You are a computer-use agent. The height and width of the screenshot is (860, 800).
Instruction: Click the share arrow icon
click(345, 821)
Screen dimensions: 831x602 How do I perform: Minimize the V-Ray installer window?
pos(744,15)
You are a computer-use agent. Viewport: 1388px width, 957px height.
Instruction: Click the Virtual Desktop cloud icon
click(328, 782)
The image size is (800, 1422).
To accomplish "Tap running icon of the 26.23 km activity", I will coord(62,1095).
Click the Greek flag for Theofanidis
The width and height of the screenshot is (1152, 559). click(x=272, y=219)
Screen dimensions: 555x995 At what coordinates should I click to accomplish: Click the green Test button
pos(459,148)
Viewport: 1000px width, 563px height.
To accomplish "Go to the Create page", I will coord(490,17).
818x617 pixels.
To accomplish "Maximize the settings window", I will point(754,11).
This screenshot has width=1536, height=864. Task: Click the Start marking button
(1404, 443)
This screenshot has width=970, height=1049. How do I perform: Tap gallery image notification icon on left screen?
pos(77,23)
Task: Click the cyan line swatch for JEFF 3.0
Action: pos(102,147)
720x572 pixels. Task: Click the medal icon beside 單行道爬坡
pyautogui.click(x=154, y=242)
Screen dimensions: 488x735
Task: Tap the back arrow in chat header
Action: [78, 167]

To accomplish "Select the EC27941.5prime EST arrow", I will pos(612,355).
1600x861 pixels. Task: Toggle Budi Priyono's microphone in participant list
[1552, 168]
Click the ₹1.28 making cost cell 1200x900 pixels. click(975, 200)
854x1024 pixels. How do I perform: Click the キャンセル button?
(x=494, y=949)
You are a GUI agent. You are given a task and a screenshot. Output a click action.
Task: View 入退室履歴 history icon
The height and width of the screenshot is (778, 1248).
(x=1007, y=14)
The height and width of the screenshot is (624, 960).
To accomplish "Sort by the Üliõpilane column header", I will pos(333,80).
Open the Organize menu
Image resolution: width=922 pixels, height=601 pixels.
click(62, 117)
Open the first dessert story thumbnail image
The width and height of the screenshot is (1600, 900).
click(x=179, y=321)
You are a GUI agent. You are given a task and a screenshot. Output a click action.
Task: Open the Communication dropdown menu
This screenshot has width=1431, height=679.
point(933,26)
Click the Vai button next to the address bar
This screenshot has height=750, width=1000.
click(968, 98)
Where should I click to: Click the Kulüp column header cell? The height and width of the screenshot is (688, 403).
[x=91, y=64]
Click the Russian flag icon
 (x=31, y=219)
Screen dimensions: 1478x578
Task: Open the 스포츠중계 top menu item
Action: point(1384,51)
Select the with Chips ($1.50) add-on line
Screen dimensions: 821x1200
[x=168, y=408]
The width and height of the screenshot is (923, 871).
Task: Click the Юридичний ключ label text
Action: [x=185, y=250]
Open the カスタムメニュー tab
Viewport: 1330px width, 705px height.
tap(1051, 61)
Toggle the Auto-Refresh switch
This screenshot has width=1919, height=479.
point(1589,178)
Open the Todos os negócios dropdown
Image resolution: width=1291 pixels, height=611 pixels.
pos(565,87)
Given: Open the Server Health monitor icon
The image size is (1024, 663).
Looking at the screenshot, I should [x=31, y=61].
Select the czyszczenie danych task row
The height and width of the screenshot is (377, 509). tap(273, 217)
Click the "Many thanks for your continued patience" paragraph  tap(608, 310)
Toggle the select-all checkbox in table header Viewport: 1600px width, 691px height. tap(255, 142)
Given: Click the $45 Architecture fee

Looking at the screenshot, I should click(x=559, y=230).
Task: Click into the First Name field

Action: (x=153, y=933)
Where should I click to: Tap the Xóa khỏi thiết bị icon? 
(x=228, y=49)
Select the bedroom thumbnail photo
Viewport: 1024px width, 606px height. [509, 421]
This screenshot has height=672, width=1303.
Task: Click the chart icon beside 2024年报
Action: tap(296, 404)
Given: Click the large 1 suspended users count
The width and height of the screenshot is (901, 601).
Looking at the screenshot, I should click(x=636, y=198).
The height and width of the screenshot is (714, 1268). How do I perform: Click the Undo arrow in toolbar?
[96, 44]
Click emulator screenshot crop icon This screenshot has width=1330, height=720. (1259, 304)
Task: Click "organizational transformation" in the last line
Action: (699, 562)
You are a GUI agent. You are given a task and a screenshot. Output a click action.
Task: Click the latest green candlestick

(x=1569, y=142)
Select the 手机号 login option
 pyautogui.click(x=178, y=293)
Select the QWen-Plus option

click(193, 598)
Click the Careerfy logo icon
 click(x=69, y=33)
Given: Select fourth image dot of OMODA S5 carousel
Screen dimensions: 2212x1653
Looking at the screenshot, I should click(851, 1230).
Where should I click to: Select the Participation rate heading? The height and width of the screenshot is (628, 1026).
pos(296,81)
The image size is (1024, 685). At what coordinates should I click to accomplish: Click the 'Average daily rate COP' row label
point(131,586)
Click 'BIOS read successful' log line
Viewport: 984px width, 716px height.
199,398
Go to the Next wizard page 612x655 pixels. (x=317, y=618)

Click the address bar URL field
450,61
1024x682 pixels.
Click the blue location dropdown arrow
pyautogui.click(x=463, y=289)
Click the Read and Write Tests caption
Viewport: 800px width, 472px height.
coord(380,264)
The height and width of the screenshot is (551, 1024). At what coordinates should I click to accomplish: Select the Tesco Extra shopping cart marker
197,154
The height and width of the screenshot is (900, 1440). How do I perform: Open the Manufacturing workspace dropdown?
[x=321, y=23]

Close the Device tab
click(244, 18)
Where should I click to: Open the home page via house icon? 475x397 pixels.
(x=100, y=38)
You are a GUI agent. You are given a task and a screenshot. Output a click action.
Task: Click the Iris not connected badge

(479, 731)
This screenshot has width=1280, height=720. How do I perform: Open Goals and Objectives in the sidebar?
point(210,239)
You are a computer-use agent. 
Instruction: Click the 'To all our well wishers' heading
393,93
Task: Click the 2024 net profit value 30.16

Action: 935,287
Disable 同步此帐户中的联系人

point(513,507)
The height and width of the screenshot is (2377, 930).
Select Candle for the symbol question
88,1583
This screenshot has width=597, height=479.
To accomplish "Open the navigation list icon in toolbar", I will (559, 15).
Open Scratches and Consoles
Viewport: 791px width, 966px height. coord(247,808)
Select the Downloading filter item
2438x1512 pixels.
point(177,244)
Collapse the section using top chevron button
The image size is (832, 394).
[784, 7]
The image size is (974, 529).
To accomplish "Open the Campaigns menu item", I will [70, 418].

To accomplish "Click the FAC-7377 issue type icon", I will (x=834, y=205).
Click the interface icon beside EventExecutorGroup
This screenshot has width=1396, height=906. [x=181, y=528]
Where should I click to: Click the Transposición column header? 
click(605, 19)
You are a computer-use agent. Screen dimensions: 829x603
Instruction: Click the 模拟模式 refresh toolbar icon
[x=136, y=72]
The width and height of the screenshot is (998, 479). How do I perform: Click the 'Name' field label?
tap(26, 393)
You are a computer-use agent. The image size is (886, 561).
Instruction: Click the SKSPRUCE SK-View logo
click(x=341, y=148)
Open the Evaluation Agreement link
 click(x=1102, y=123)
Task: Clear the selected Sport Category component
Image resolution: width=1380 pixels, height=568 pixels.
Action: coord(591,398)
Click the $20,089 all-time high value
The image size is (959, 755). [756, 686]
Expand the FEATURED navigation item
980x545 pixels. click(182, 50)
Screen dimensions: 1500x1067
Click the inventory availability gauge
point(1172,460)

------------------------------

• TASK ITEM
Beginning with the line that contains "The width and height of the screenshot is (998, 479).", each line of the records above through the last one must be printed word for word.

• FINISHED EXERCISE
The width and height of the screenshot is (998, 479). How do I perform: Click the 'Name' field label?
tap(26, 393)
You are a computer-use agent. The image size is (886, 561).
Instruction: Click the SKSPRUCE SK-View logo
click(x=341, y=148)
Open the Evaluation Agreement link
 click(x=1102, y=123)
Task: Clear the selected Sport Category component
Image resolution: width=1380 pixels, height=568 pixels.
Action: coord(591,398)
Click the $20,089 all-time high value
The image size is (959, 755). [756, 686]
Expand the FEATURED navigation item
980x545 pixels. click(182, 50)
Screen dimensions: 1500x1067
Click the inventory availability gauge
point(1172,460)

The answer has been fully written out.